**Task data:**

········

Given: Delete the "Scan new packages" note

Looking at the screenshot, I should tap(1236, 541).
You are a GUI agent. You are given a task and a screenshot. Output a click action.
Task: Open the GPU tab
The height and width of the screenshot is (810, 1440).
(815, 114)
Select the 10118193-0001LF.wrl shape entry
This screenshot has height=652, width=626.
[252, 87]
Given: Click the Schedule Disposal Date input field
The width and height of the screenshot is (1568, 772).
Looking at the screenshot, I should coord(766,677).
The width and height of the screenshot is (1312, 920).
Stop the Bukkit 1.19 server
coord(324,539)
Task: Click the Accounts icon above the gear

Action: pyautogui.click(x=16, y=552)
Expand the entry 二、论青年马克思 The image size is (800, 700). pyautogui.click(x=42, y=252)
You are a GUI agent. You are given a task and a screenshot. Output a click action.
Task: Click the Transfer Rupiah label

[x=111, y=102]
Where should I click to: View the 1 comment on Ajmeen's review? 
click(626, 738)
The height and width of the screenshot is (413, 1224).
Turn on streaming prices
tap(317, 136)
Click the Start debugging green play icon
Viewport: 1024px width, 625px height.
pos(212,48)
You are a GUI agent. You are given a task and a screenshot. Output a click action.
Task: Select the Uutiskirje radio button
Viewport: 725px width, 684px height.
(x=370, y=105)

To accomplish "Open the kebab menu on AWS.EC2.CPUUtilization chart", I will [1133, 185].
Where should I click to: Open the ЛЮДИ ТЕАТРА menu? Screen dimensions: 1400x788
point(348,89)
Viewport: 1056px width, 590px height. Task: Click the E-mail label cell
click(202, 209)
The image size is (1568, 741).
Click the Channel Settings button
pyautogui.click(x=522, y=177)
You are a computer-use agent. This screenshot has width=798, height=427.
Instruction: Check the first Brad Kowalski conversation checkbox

········

**Problem details:** Would you transcribe every entry exactly?

**Answer to the exercise:**
Given: Delete the "Scan new packages" note

Looking at the screenshot, I should tap(1236, 541).
You are a GUI agent. You are given a task and a screenshot. Output a click action.
Task: Open the GPU tab
The height and width of the screenshot is (810, 1440).
(815, 114)
Select the 10118193-0001LF.wrl shape entry
This screenshot has height=652, width=626.
[252, 87]
Given: Click the Schedule Disposal Date input field
The width and height of the screenshot is (1568, 772).
Looking at the screenshot, I should coord(766,677).
The width and height of the screenshot is (1312, 920).
Stop the Bukkit 1.19 server
coord(324,539)
Task: Click the Accounts icon above the gear

Action: pyautogui.click(x=16, y=552)
Expand the entry 二、论青年马克思 The image size is (800, 700). pyautogui.click(x=42, y=252)
You are a GUI agent. You are given a task and a screenshot. Output a click action.
Task: Click the Transfer Rupiah label

[x=111, y=102]
Where should I click to: View the 1 comment on Ajmeen's review? 
click(626, 738)
The height and width of the screenshot is (413, 1224).
Turn on streaming prices
tap(317, 136)
Click the Start debugging green play icon
Viewport: 1024px width, 625px height.
pos(212,48)
You are a GUI agent. You are given a task and a screenshot. Output a click action.
Task: Select the Uutiskirje radio button
Viewport: 725px width, 684px height.
(x=370, y=105)

To accomplish "Open the kebab menu on AWS.EC2.CPUUtilization chart", I will [1133, 185].
Where should I click to: Open the ЛЮДИ ТЕАТРА menu? Screen dimensions: 1400x788
point(348,89)
Viewport: 1056px width, 590px height. Task: Click the E-mail label cell
click(202, 209)
The image size is (1568, 741).
Click the Channel Settings button
pyautogui.click(x=522, y=177)
You are a computer-use agent. This screenshot has width=798, height=427.
Instruction: Check the first Brad Kowalski conversation checkbox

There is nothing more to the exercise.